On Washington Street a block over from Stahle's newspaper office, the black community of Gettysburg (like the rest of the, "Americans of African descent,") sat in that selfsame bark, their term for it, "Freedom," and not, "Negrophobia." And for them, if it sank, it meant rack and ruin.
Robert Harper fired back at Stahle, noting that the editor, "appears to have no other day or night dreams, (if we are to judge from the articles in his paper) than the terrible bugaboos, the Negro, and Abolition." Pronouncing Stahle's ramblings, "much wildness, and queer—very gueer language there," Harper tiptoes on the line of rebuffing Stahle's wind but not the accusation of being an Abolitionist. Still, faint praise can also be damnation.
In the same issue where he adeptly avoided confirming or denying an Abolitionist bent, Robert Harper printed a notice of the success of the fair held by the black community. The, "Festival last night," he penned in his pages, "we learn was quite a success, and that a handsome sum will be realized."
Stahle's estimation of the fair was markedly different. Beneath an account of the Quaver Club's Concert held the same night cribbed nearly word-for-word from the Sentinel, Stahle laid into the A.M.E. Fair. "The Festival of the 'Americans of African descent,' on Monday evening, was, we are told, largely and liberally patronized by 'black spirits and white,'" the editor wrote, skillfully making sure to point out this definitely wasn't from first hand knowledge. Still, the support was a farce, put up by the, "Union League," for the express purpose of denigrating and showing up the white community of Gettysburg, "because on the same night 'white folks' had a Promenade Concert at Sheads & Buehler's Hall."

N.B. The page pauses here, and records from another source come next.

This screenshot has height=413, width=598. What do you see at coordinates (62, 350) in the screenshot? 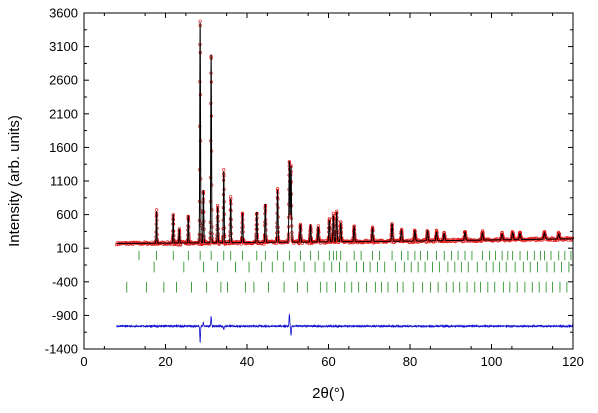
I see `y-tick-label: -1400` at bounding box center [62, 350].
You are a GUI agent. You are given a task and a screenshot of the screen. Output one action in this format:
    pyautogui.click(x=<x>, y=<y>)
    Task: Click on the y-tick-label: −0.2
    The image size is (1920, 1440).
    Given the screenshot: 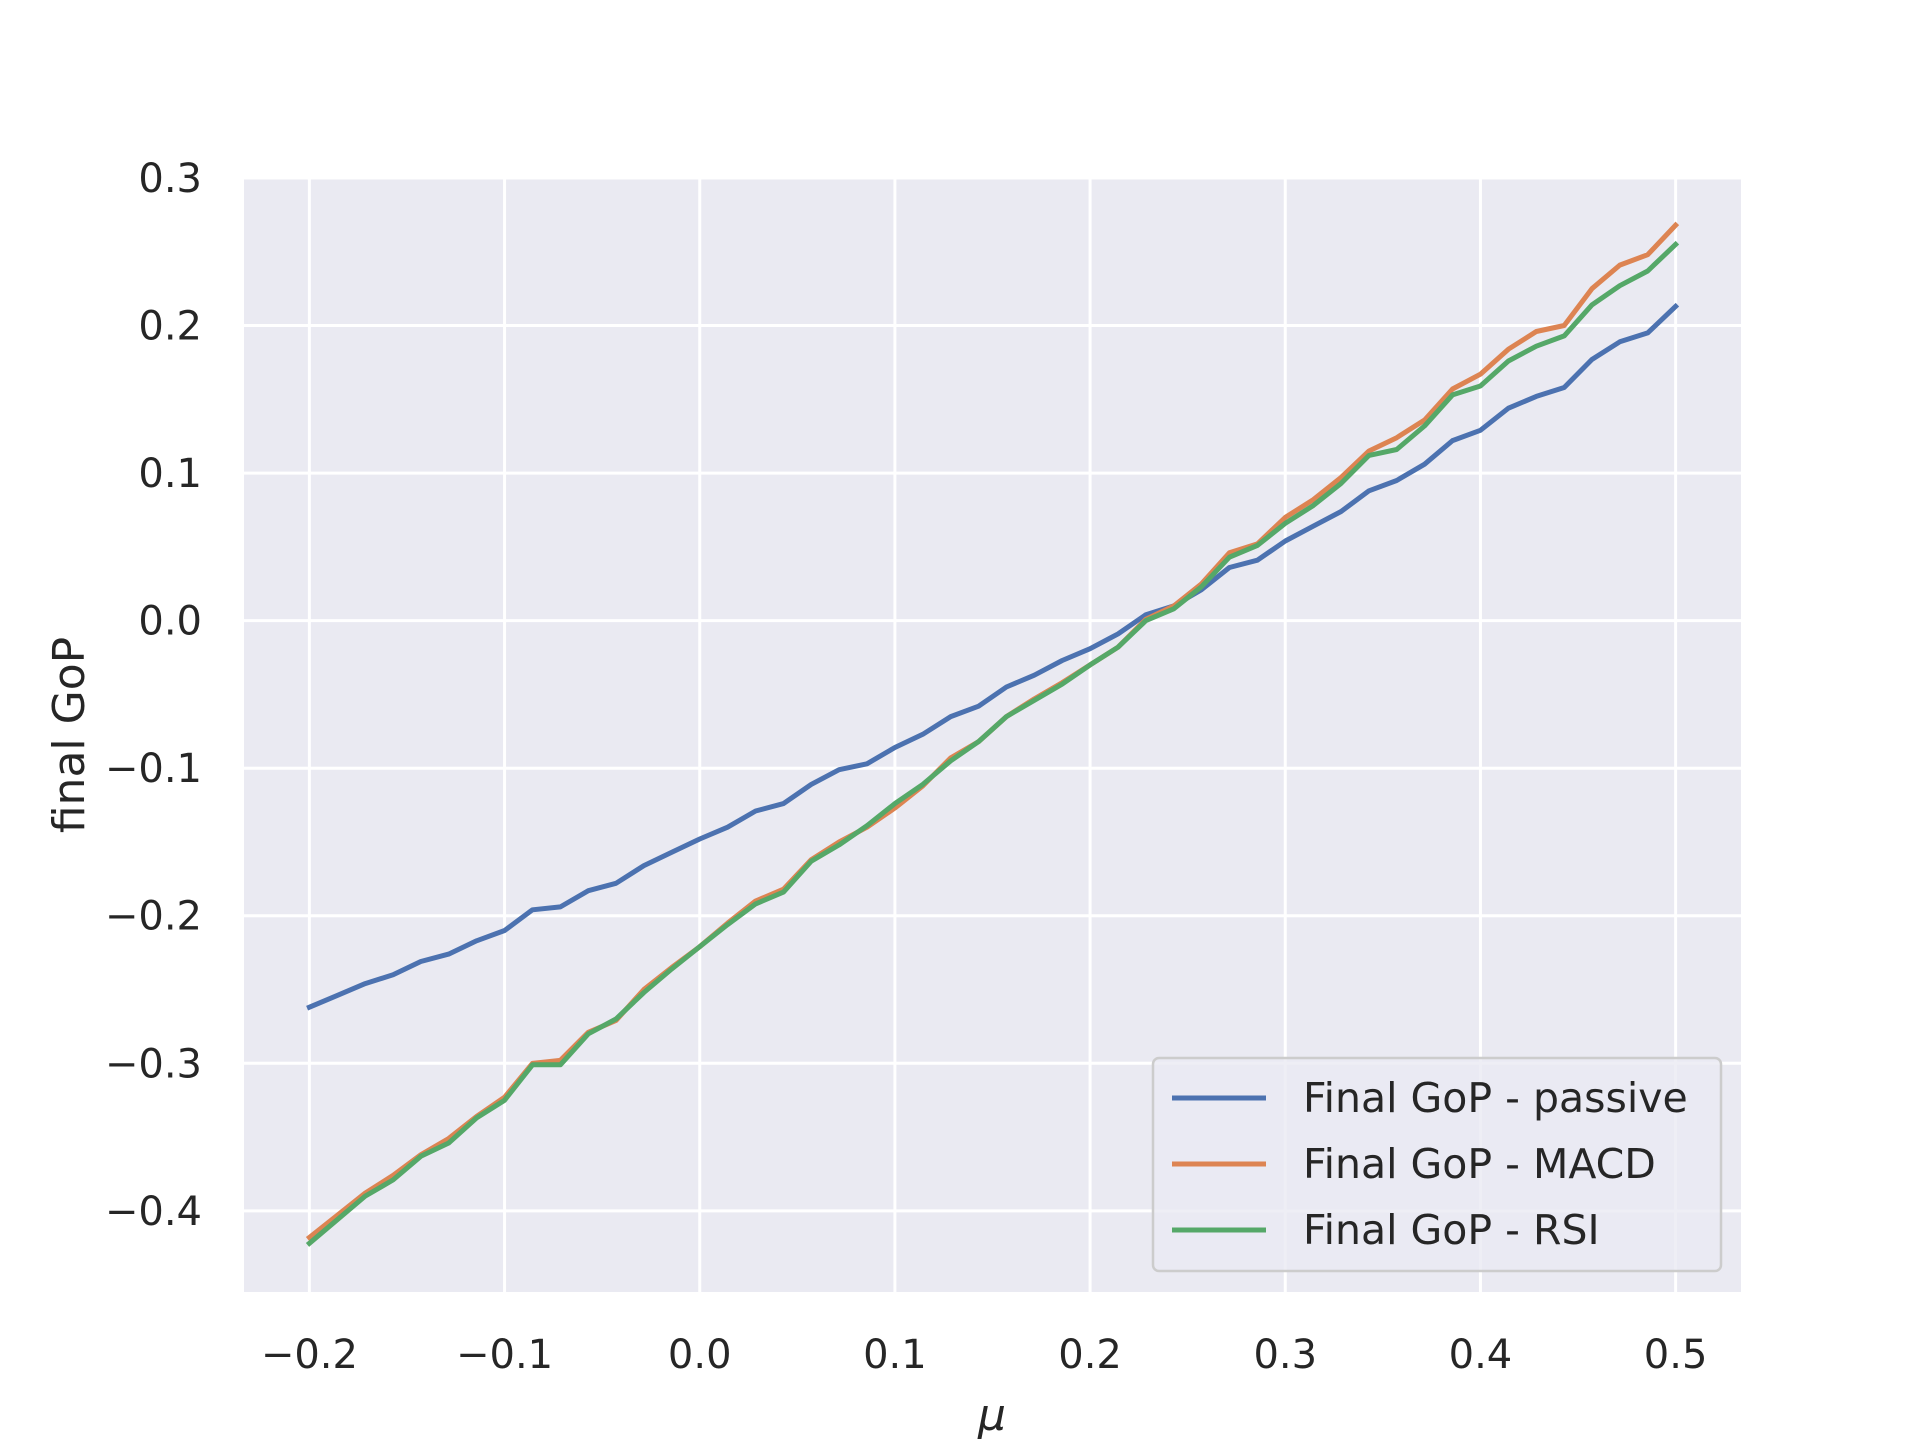 What is the action you would take?
    pyautogui.click(x=154, y=917)
    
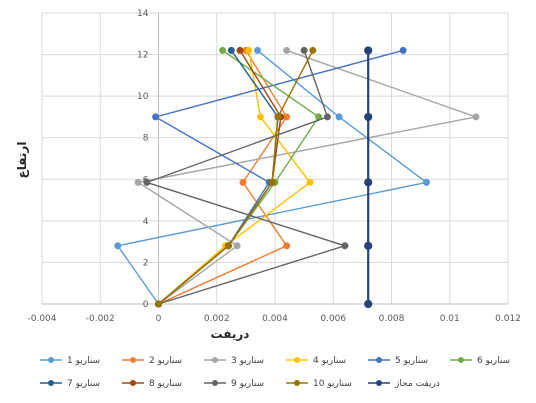 The width and height of the screenshot is (536, 403). I want to click on legend-label: سناریو 9, so click(248, 384).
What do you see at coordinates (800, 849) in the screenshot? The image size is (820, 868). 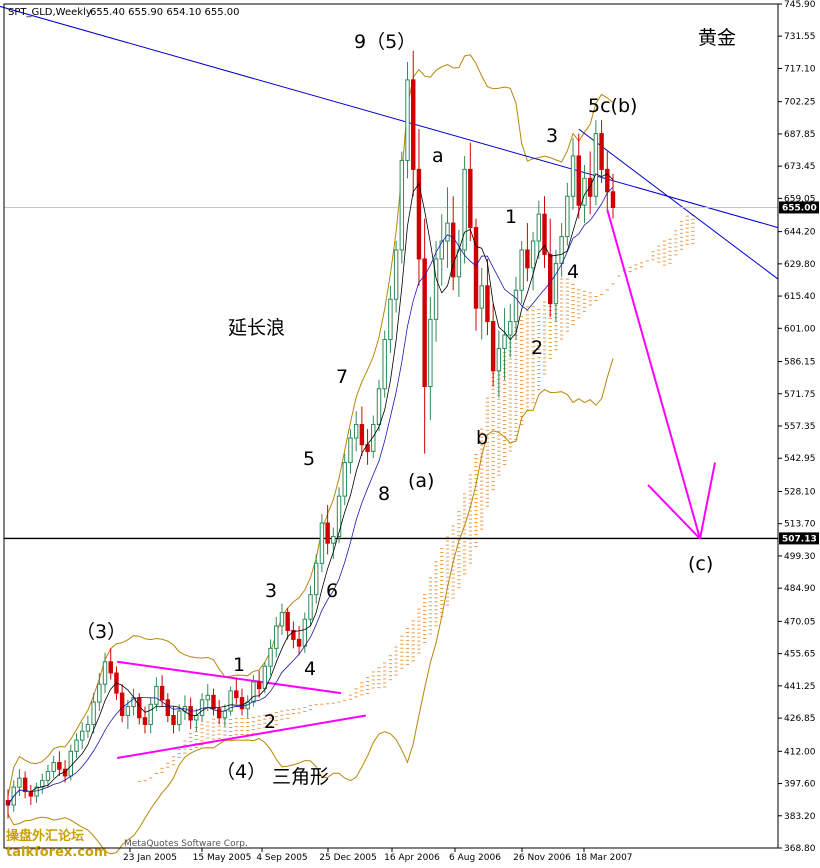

The next week, Stahle ran a piece from the Patriot & Union on black soldiers. "This State is overrun with agents from Massachusetts seeking negro recruits for he unfilled quota of the army," Stahle's pages echoed the Harrisburg newspaper's refrain. The black soldiers were being recruited for the nascent 54th Massachusetts Regiment (Colored). "Massachusetts may have all the negroes she can raise from this quarter," the Patriot & Union blithely concluded.
But in the Third Ward, Gettysburg's citizens weren't passive creatures. They had hopes and dreams. They had fantasies of true freedom for all and a future safe from fear of slave catchers drifting across Pennsylvania's porous border. They were no one's fools. It's just that they didn't have a newspaper to call their own. So the white folks a block away set the type, and the black folks lived their lives, fighting the war in their own way that today is largely invisible.
Still, glimmers of those dreams peak through the darkness.
Later that spring, as the cold of winter was melting into the warm of April, in a camp in far away Massachusetts, a new recruit filled out his paperwork to join the 54th. His name was James T. Russell. He was 35 years old. He stood 5 foot, 8 1/2 inches tall. His skin was dark, his eyes brown, his hair black. His place of birth?
The clerk wrote down the words on the form: "Gettysburgh, Penna."